Die Landwirtschaft ist noch wenig entwickelt; unter den verschiedenen Arten von Getreide wird besonders Weizen, Mais und Hirse (an-)gebaut, und wenn auch verhältnismässig wenig, doch so viel erzeugt, dass noch Ausfuhr möglich (1891/92 im Werte von 309,7 Millionen Piaster (100 Piaster = 18,44 Mark). Der Anbau (Obst) wird allgemein betrieben. Der Anbau (Ölbäume) besonders an den Küsten des Archipels un d am Adriatischen Meer und auf der Insel Kirid (Kreta); Speiseöl bildet einen Hauptausfuhrartikel des Landes. Der Anbau (Wein) liefert ausgezeichnete Weinsorten u. viele Rosinen. Tabak wird in großen Mengen (an-)gebaut, man schätzt die jährliche Ernte auf 18 Mill. kg. Die Ernte an Baumwolle geht zur Hälfte ins Ausland, im Werte von etwa 24 Mill. Fanc (franz.). Die Viehzucht, besonders für Pferde, Rinder u. Schafe ist bedeutend; die Tierzucht (Schafe) besonders in Joannina, Arnaoudluk (Albanien), liefert so viel Wolle, dass von da allein im Werte von 24 Mill. Frc ausgeführt wird; sehr wichtig ist auch die Imkerei und Seidenbau, der letztere besonders im Südteil der „Türkiye“. Die Jagd ist ziemlich einträglich, auch die Fischerei. Die Forstwirtschaft steht auf äusserst niedriger Stufe, der Bergbau liegt ganz darnieder ausser im Bergbau auf Eisen (mehrere Gruben); Salz wird aus Salzmorästen und aus Salzquellen gewonnen. Die gewerbliche Tätigkeit ist nicht bedeutend; man findet mit Ausnahme der für den täglichen Verkehr und unentbehrlichen Gewerbe, welche zum Teil von den bäuerlichen Besitzern im Hause getrieben werden, eigentlich nur Hausindustrie. Eine bedeutendere Stellung nimmt die Industrie (Seide) in Stambul (Konstantinopel) und Saloniki ein, dann die Färberei durch den ihr eigenen besonderen Glanz und die Dauerhaftigkeit der Farben; aus der Wolle wird grobes, dickes Tuch in Rumelien, Teppiche in Stambul (Konstantinopel), Saloniki, Scharkoi, Berkeredscha, die Fez genannte Kopfbedeckung in Stambul (Konstantinopel) verfertigt; die türkische Sattlerwaren und der türkische. Saffian haben noch ihren alten guten Ruf bewahrt, ebenso die Fabrikation (Leder). Schmiedewaren (Kupfer) sind ein gesuchter Artikel, sowie die berühmten Damascenerklingen, dann Schmuckgegenstände, besonders die schönen Arbeiten in Gold- umd Silberfiligran. Die Fabrikation (Parfümerien, besonders Rosenöl und Konfitüren), ist eine Spezialität des türkischen Gewerbefleisses.
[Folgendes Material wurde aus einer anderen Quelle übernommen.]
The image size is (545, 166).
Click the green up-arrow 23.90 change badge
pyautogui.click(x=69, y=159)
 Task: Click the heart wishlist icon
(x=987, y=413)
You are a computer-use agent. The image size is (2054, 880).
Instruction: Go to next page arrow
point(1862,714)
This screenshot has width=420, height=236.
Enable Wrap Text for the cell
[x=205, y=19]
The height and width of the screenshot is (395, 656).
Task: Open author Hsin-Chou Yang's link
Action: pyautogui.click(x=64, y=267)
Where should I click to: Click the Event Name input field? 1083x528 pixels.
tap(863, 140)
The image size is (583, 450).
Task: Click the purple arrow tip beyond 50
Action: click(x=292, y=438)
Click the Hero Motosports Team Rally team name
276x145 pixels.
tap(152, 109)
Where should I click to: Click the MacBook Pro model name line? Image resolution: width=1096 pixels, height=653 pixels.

Über den türkischen Handel fehlen sichere offizielle Daten. Für die Entwickelung des Binnenhandels sind zwar mehrere große Messen, besonders zu Uzundschova, im Nordwesten von Edirné (mit einem Umsatze von 15 Mill. Piaster und einer Anhäufung von Waren aus der Türkiye, England, Österreich etc., im Werte von 21 Mill. Piaster), in Marassia, Seres, Farsala, Scharkoi eingerichtet, aber es fehlt an guten Kommunikationsmitteln. Der auswärtige Handel wird nur durch Fremde, besonders Griechen betrieben. Der Wert der eingeführten Waren wird für 1891/92 auf 2.455.394 Piaster, der der ausgeführten auf 1.537.005 Piaster angegeben. Hauptausfuhrartikel sind: Getreide, Trauben, Rohseide u. Kokons, Opium, Mohair, Valonen und Kaffee.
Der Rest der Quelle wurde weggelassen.